Die höchstgerichtliche Praxis lässt die Verwertung illegal gewonnener Beweismittel grosszügig zu. Damit wird in (allzu) pragmatischer Weise eine Art Übergangsregelung eingeführt, bis die sich in Ausarbeitung befindliche Gesetzesvorlage betreffend Observationen im Sozialversicherungsbereich vorliegt. Die Transparenz (Vorhersehbarkeit) der Datenbearbeitung wird zugunsten einer Interessenabwägung im
konkreten Einzelfall, d.h. ad hoc und ad personam, geopfert. Darin äussert sich ein grundsätzliches Problem: Vorhersehbarkeit und Interessenabwägung im Einzelfall stehen regelmässig miteinander auf Kriegsfuss: Die Pointe der Interessenabwägung liegt gerade darin, dass sich nicht im Voraus abschliessend festlegen lässt, wie das Ergebnis herauskommt. Wer die Interessenabwägung im Einzelfall stärkt, schwächt die Transparenz. Das ist ein im öffentlichen Recht vielfach diskutiertes Dilemma, welches die Grundstruktur des Datenschutzes durchzieht und daher im privaten wie im öffentlichen Bereich von Bedeutung ist. Zu kurz greift es jedenfalls, wenn das Bundesgericht Observationen im Privatversicherungsbereich grosszügig zulässt und eine Regelung in Gesetz und Versicherungsbedingungen generell für verzichtbar hält. Auch der private (Taggeld-)Versicherer muss – wie der staatliche Versicherer und der Arbeitgeber – in seinem Verantwortungsbereich transparente Datenbearbeitungsgrundlagen schaffen. 

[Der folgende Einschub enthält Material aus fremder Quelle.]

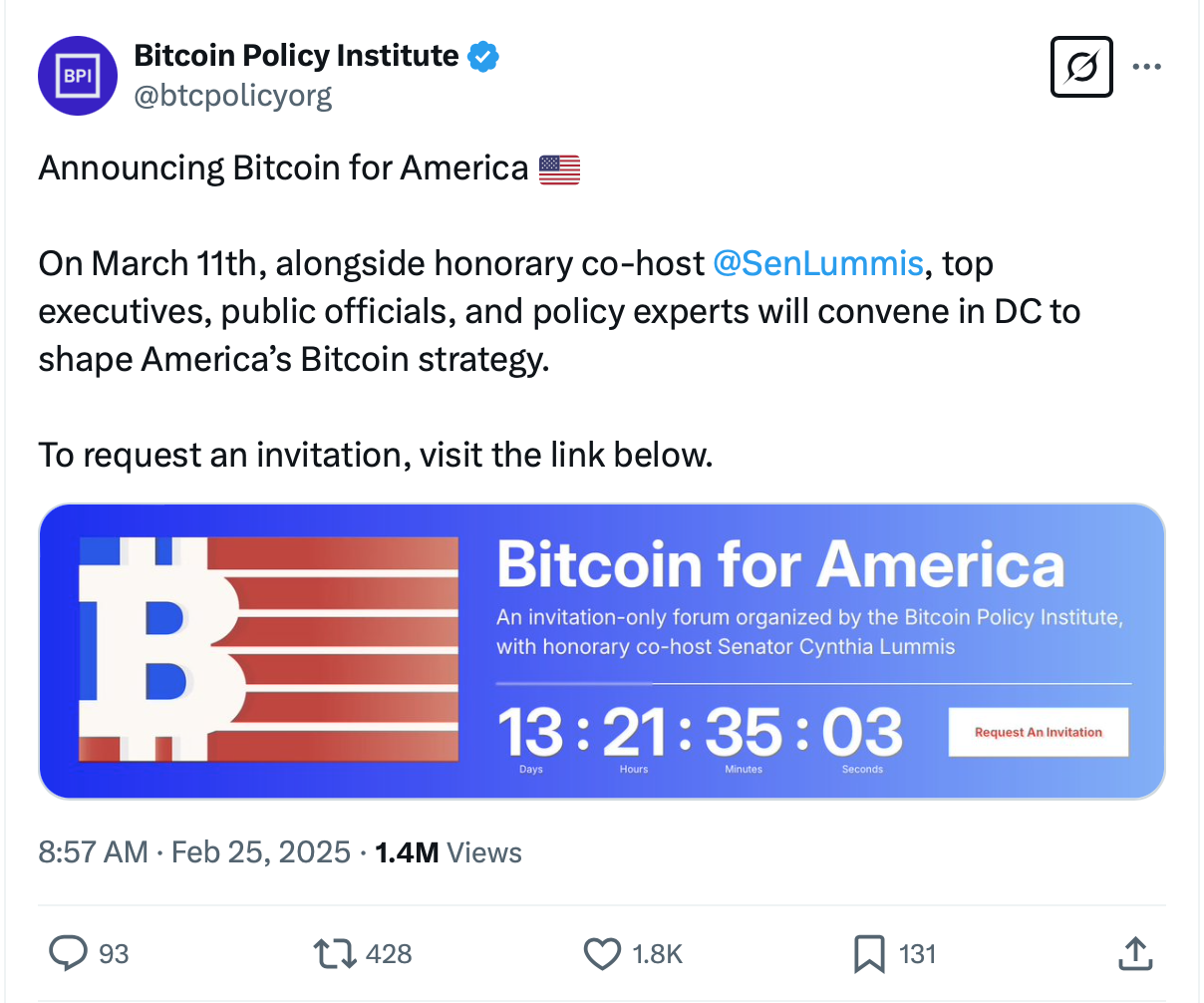The width and height of the screenshot is (1204, 1003).
Task: Click the reply speech bubble icon
Action: pos(68,953)
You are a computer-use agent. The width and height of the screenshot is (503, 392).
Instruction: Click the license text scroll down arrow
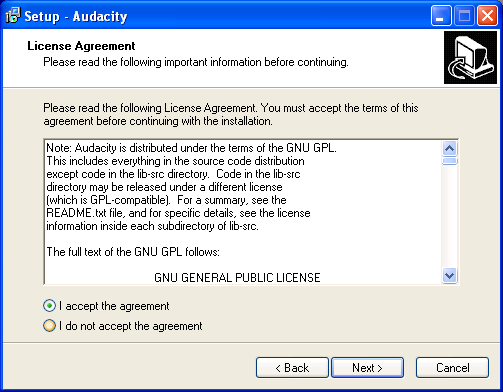(x=449, y=276)
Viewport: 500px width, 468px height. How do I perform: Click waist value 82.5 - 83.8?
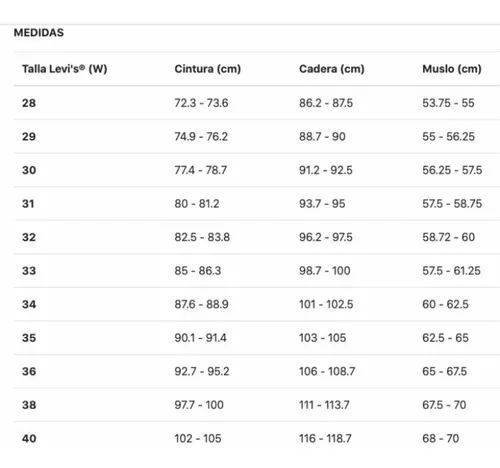pyautogui.click(x=202, y=237)
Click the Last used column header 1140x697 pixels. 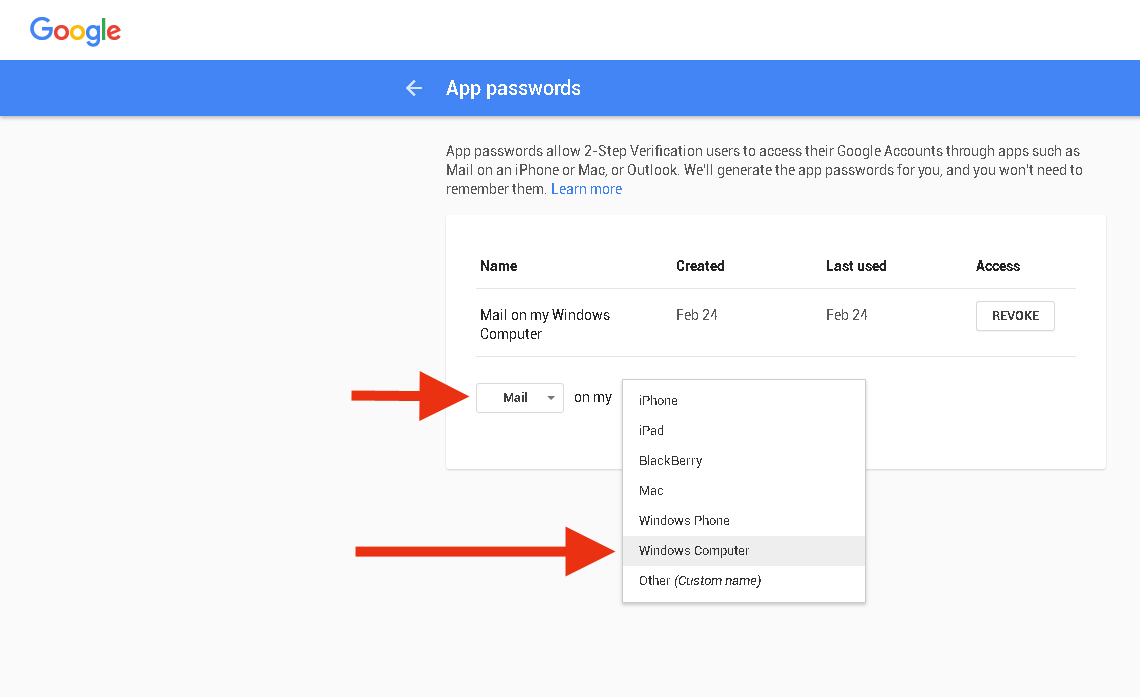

Deutlich zurückhaltender ist hier die jüngste Bundesgerichtspraxis zur Strafprozessordnung , wo das Bundesgericht allgemein – d.h. für den öffentlichen wie privaten Bereich und über den Strafprozess hinaus – festhält, dass im schweizerischen Recht (noch) keine ausreichenden gesetzlichen Grundlagen für private Observationen, etwa durch Privatdetektive, gegenüber mutmasslichen Versicherungs- oder Sozialleistungsbetrügern bestehen. Ohne die "Hintertür des Einzelfalls" kommt indes offenbar auch der Strafprozess nicht aus: Das Bundesgericht verneint ein absolutes Beweisverwertungsverbot und – im konkreten Fall – eine klare Unverwertbarkeit illegaler privater Observationen.

III. Fazit
Auch wenn die jüngsten Entscheide noch vertieft einzuordnen sein werden, kann doch ein zumindest vorläufiges Fazit gezogen werden: Die Überwachung von Arbeitnehmenden und die Observation von Versicherten sind unabhängig von der Schwere der im Raum stehenden Vorwürfe grundsätzlich unzulässig, wenn sie ohne klare Grundlage in der Rechtsordnung ad hoc erfolgen. Dieser Grundsatz stärkt die Transparenz und Voraussehbarkeit der Datenbearbeitung und setzt einer Verwertung illegal erhobener Beweise enge Grenzen. Die jüngste Bundesgerichtspraxis nimmt diesen Grundsatz auf, schwächt ihn aber über die "Hintertür des Einzelfalls" allzu stark ab, worunter Grundanliegen des Rechts und des Datenschutzes leiden.